The opposition is betting it can turn out voters for a victory so overwhelming that Maduro will be forced to accept the results and begin to negotiate his exit. The United States could play a critical role, offering legal incentives and relief from sanctions to give Maduro a way out that doesn’t lead him straight to prison.
The United States stands ready to “consider measures that would facilitate a peaceful transition of power,” a senior Biden administration official said Friday, speaking on the condition of anonymity under rules set by the administration.
A Maduro defeat would be a significant foreign policy win for the Biden administration. U.S. officials negotiated a deal last year in which Maduro pledged to hold a competitive election in exchange for some sanctions relief. With irregular immigration at the center of the U.S. presidential campaign, success in Venezuela could boost Vice President Harris’s bid against former president Donald Trump.
Venezuela’s opposition’s candidate, the former diplomat Edmundo González, was unknown to most Venezuelans just months ago. Now polls predict he could beat Maduro by double digits. He’s a stand-in for longtime Maduro critic Maria Corina Machado, the “Iron Lady” who draws tens of thousands of Venezuelans to her near-messianic campaign caravans — and has been disqualified from running by Maduro’s supreme court.
Her campaign focuses on a simple message: Vote for us, and your loved ones can come home.
“The central theme is family, is the sense that this could be the last opportunity to reunite our families,” Machado told The Washington Post. “This is not just an electoral campaign. This is a redemption movement, for liberation.”
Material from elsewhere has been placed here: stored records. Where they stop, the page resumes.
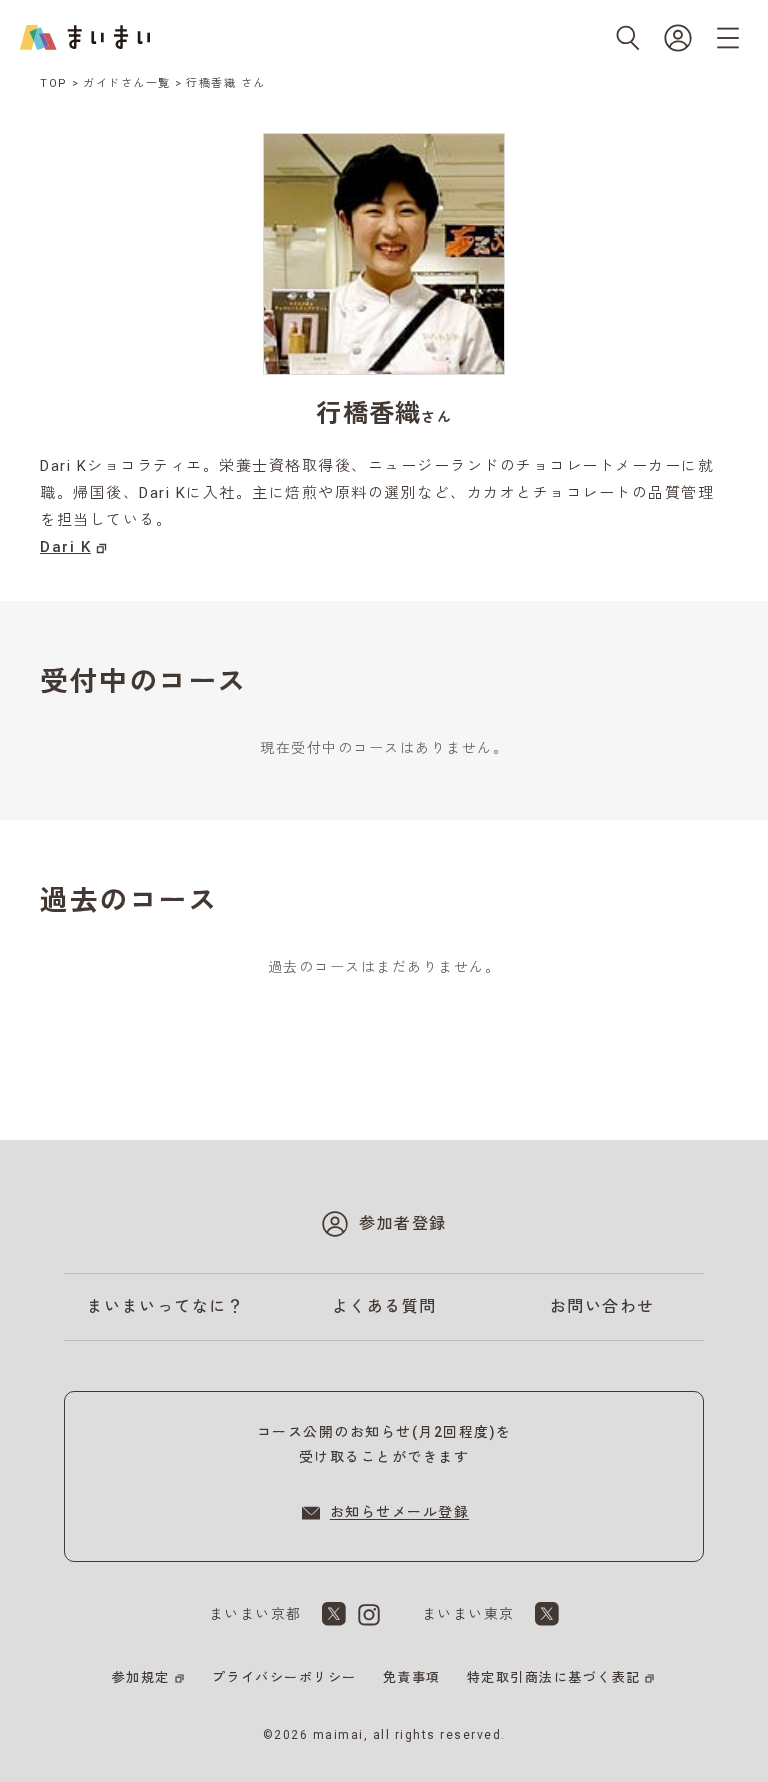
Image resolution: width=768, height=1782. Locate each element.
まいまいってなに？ (166, 1306)
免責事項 (412, 1677)
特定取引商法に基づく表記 (554, 1677)
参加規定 (141, 1677)
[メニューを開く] (728, 38)
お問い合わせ (602, 1306)
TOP (54, 83)
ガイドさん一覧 (127, 83)
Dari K (65, 547)
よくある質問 (384, 1306)
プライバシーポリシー (284, 1677)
The run-up to the election has been far from free and fair. European Union observers who planned to monitor the vote were disinvited, leaving only small teams from the Atlanta-based Carter Center, a U.N. panel of experts and a grass-roots group of thousands of ordinary Venezuelans who have been training to watch polling centers.
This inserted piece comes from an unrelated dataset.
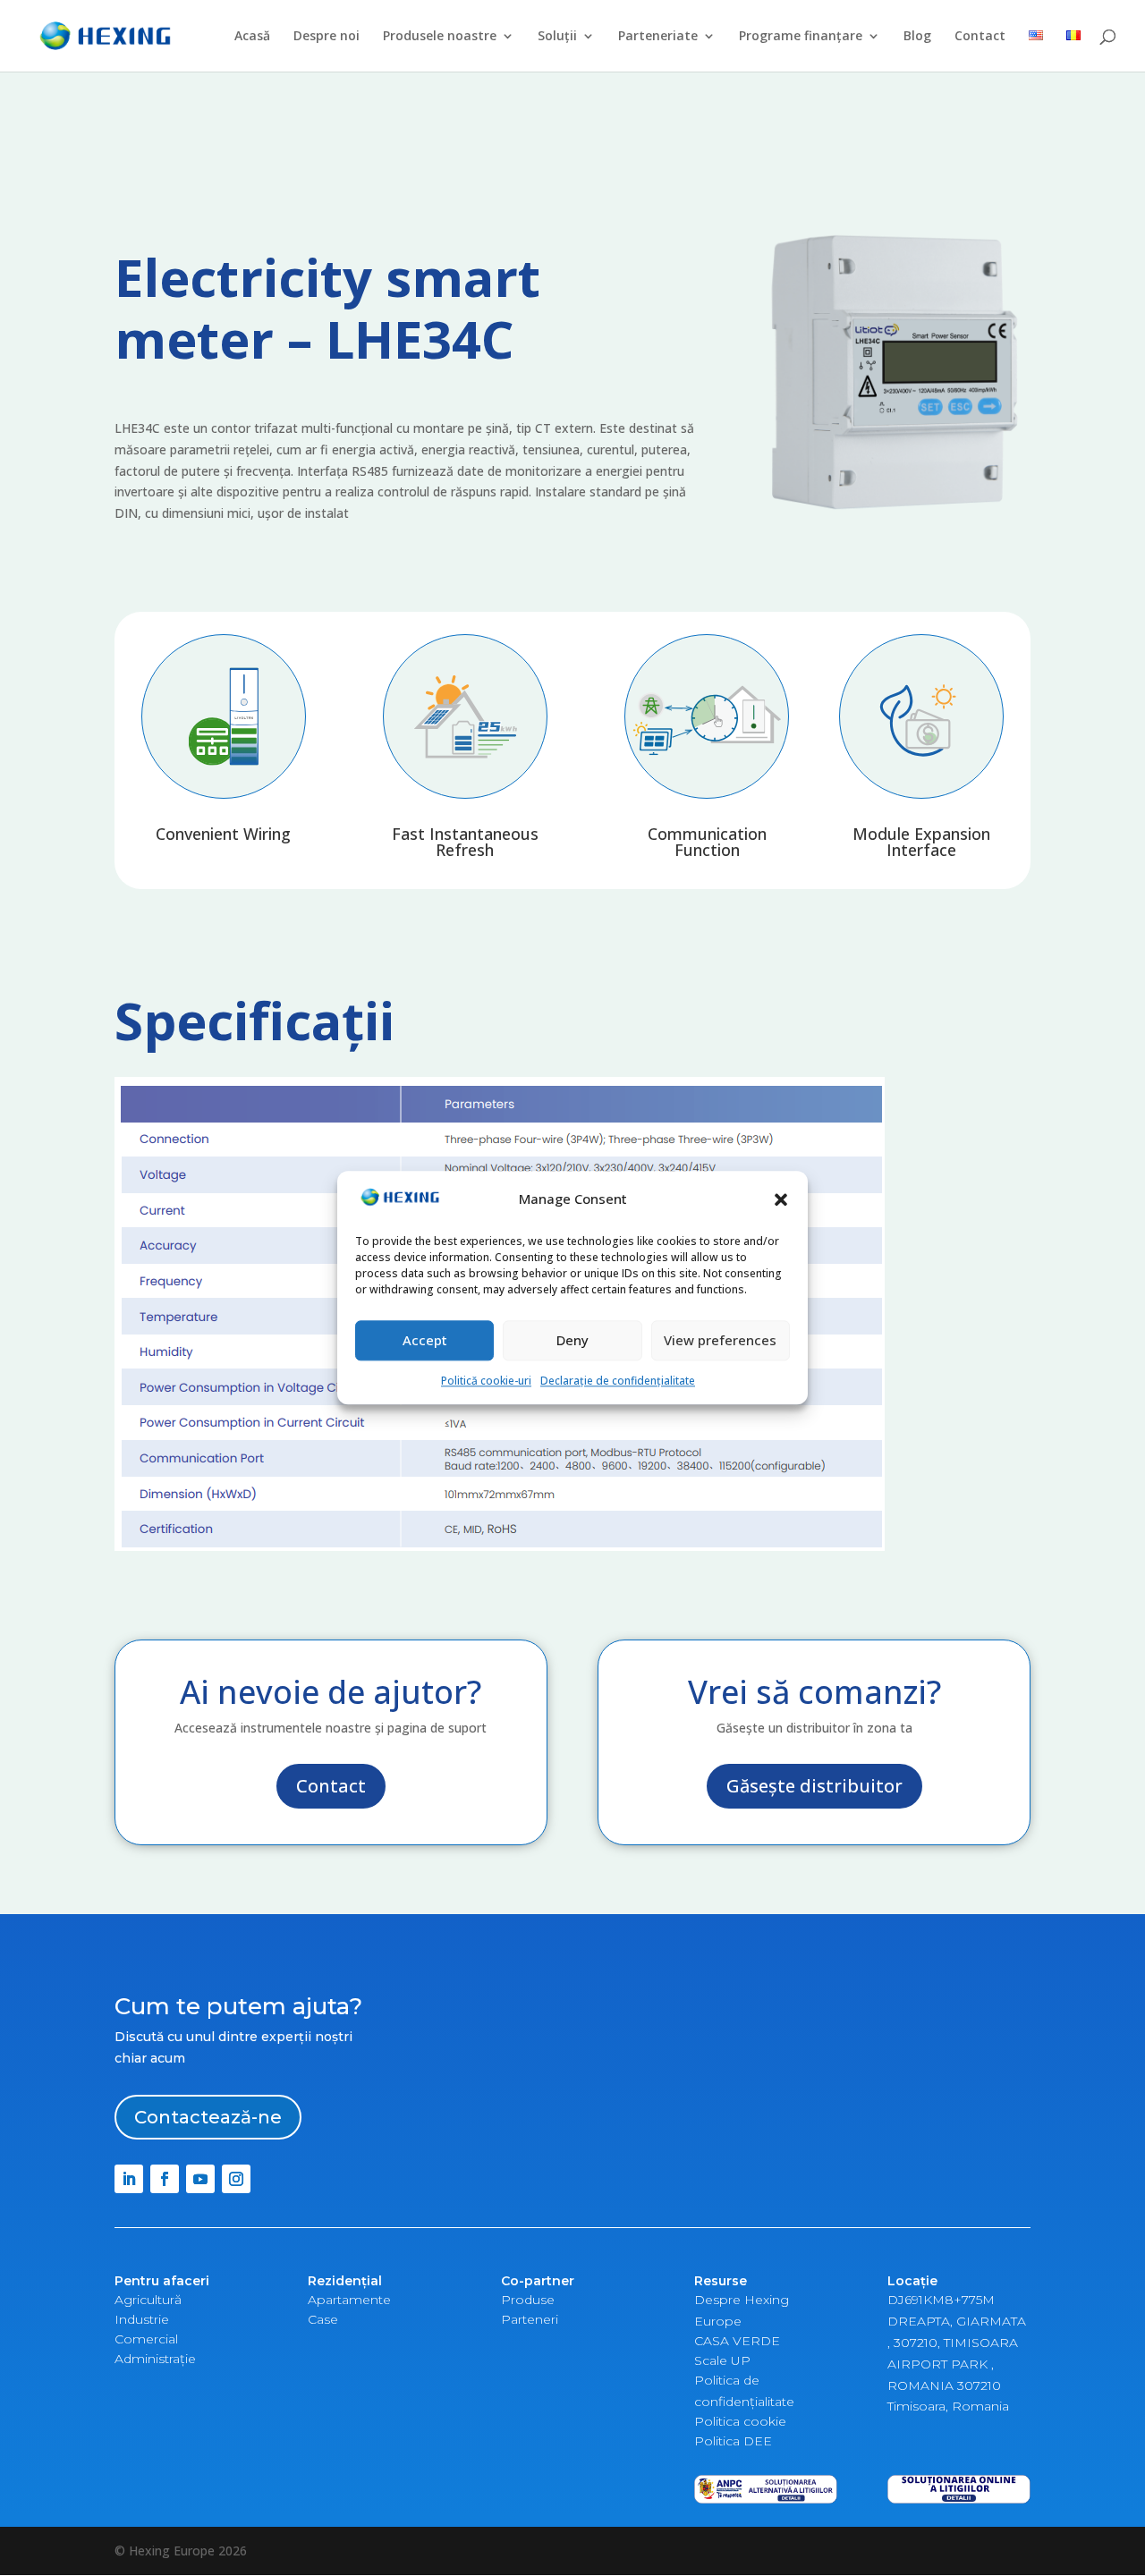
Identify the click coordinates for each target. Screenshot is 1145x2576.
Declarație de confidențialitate (617, 1380)
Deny (572, 1340)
Machado gave a call to action last week: Vote early, stay near the polls and alert the opposition to any suspicious activity. “We will all become citizen reporters,” she said.
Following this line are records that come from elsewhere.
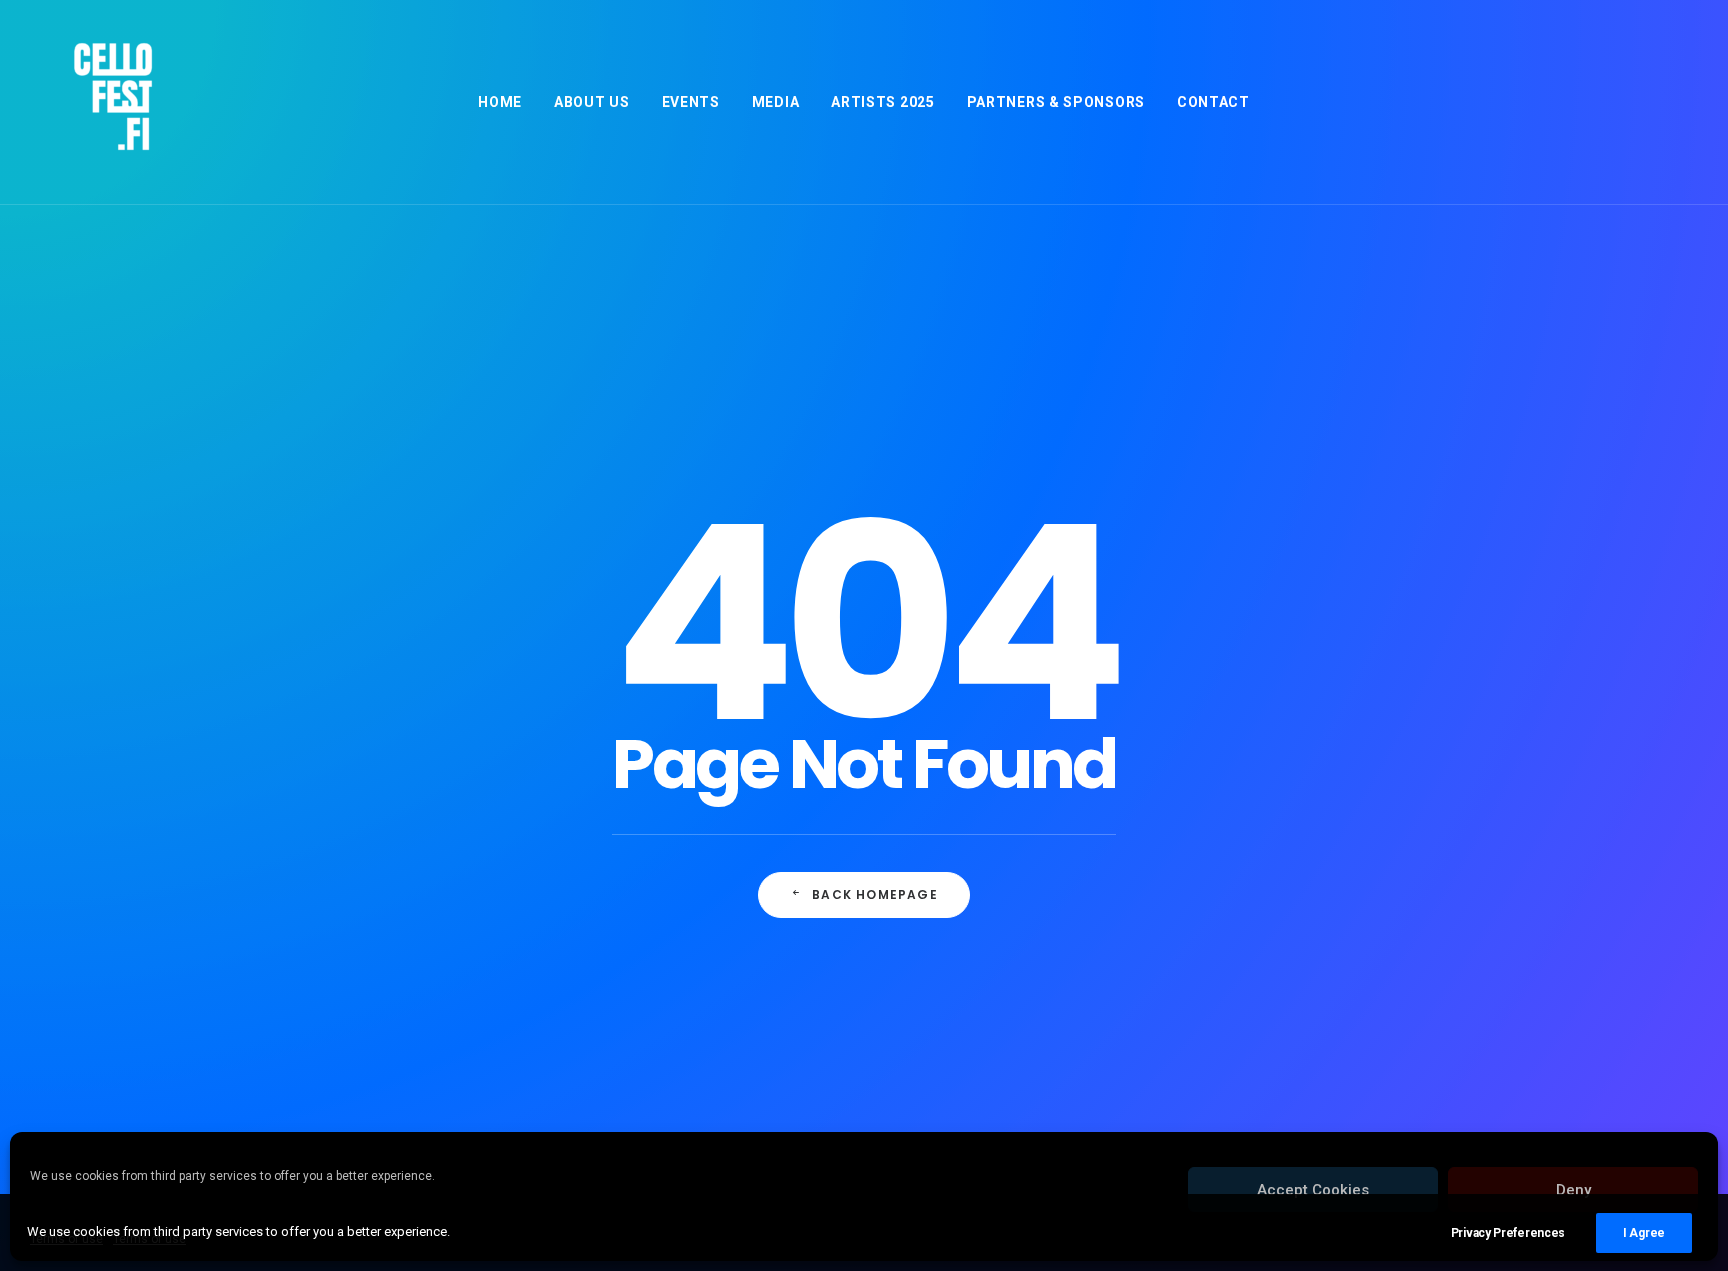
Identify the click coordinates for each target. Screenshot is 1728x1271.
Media (776, 102)
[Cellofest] (110, 102)
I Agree (1644, 1233)
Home (500, 102)
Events (691, 102)
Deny (1573, 1190)
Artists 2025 (882, 102)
Venezuelan Davis Salazar, a retired firefighter, lives in Canada. He has returned home to vote.
“The people woke up. It’s been 25 years of robbing and destroying a people,” said Salazar, 65. “If people want change, they need to go out and vote. Otherwise, we will continue with the same.”
Venezuelans are watching the armed forces and how they respond to any attempt to manipulate the election.
Leopoldo López, an opposition leader, said members of the military should consider their own interests, “their own stability, their own future.”
“Today, with Edmundo, a transition could be a better source of stability,” he said, “rather than Maduro telling them to go out to kill, to repress, to impose the state.”
Maduro has warned of a “bloodbath” if he loses.
“The destiny of Venezuela depends on our victory,” he told rallygoers this month. “If we want to avoid a bloodbath or a fratricidal civil war triggered by the fascists, then we must guarantee the biggest electoral victory ever.”
Maduro’s defense minister, Vladimir Padrino López, said last week he would uphold the law. He called for “the one who won to take charge of his government project and the one who lost, go to rest. That’s all.”